Bridal Durban, counsel for Superior Energy Services, told the court the case “boils down to whether or not Shell paid Superior Energy Services to lease a first‑of‑its‑kind equipment to satisfy its regulatory responsibilities, or whether Shell paid Superior Energy to perform an oil containment service that was never mentioned in a multi‑100 page lease agreement and was never actually performed.” Durban argued Shell exercised control and could acquire the equipment after termination, and that Superior provided equipment, operators and standby capability rather than an immediately payable spill‑response service.
The Department of Revenue, represented by Assistant Attorney General Scott Forbes, countered that the contract required a broad bundle of services—designing, building, maintaining and storing the system; hiring, training and supplying personnel; demonstrating and operating the system; and managing the project—so Superior acted as a consumer and use tax attaches. “This was not a true lease,” Forbes said, and he emphasized the administrative board’s finding that Superior’s testimonial evidence lacked corroborating documentary support.

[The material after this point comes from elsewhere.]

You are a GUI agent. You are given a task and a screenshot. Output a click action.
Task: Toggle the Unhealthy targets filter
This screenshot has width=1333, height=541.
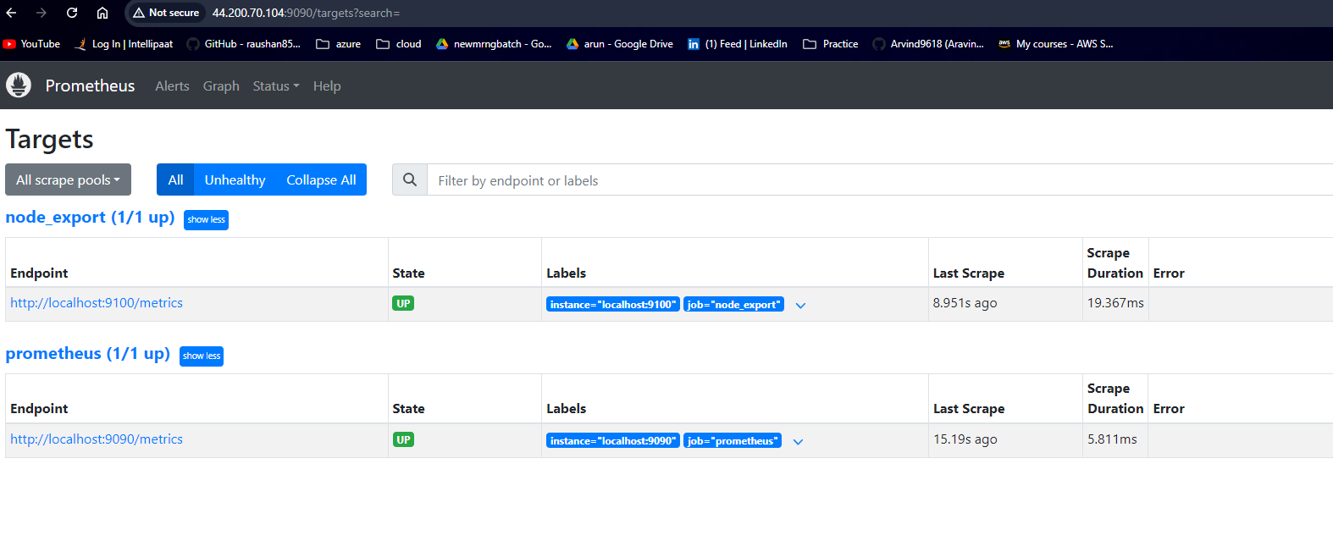click(x=235, y=179)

Why this matters: the court’s characterization — lease versus service — determines whether Superior owes use tax on the goods and services used to construct the Arctic containment system. A finding that the contract was a lease could exempt some transactions from use tax; a finding that it was a service would subject the construction‑related purchases to use tax.
At argument the court focused on two related lines of inquiry: (1) control and dominion—whether Shell had the kind of control over the equipment that typifies a lease, including contractual options to acquire the item after termination; and (2) the role of operators and whether the contract supplied only operators who perform set‑up/maintenance or instead supplied expertise and services beyond operation, which the Department says converts the transaction into a taxable service. The presiding judge repeatedly probed the parties about statutory examples (scaffolding and crane operator) and asked whether the rule language that references “expertise beyond operating” was intended to draw a clear line.
Both sides pointed to factual anchors in the record: Durham (sic) stressed that the response rate for deploying personnel to an actual spill was never paid, and that Shell supplied the barge supervisor; Forbes pointed to multiple deployment tests (including tests conducted in Bellingham) and to contract language requiring deployment capability and ongoing project management, and he noted an on‑standby team was available in Alaska during the 2015 drilling season even though the system was never deployed in response to an emergency.
The court heard extended discussion about whether the analysis should be backward‑looking (actual mobilization and payments) or forward‑looking (the parties’ intent and the contract’s true object at the time it was executed). Forbes urged the court not to apply a retroactive test and to give deference to the administrative board’s factual findings.
The hearing concluded without a ruling. The court thanked counsel and took the case under advisement; no decision was announced at the session.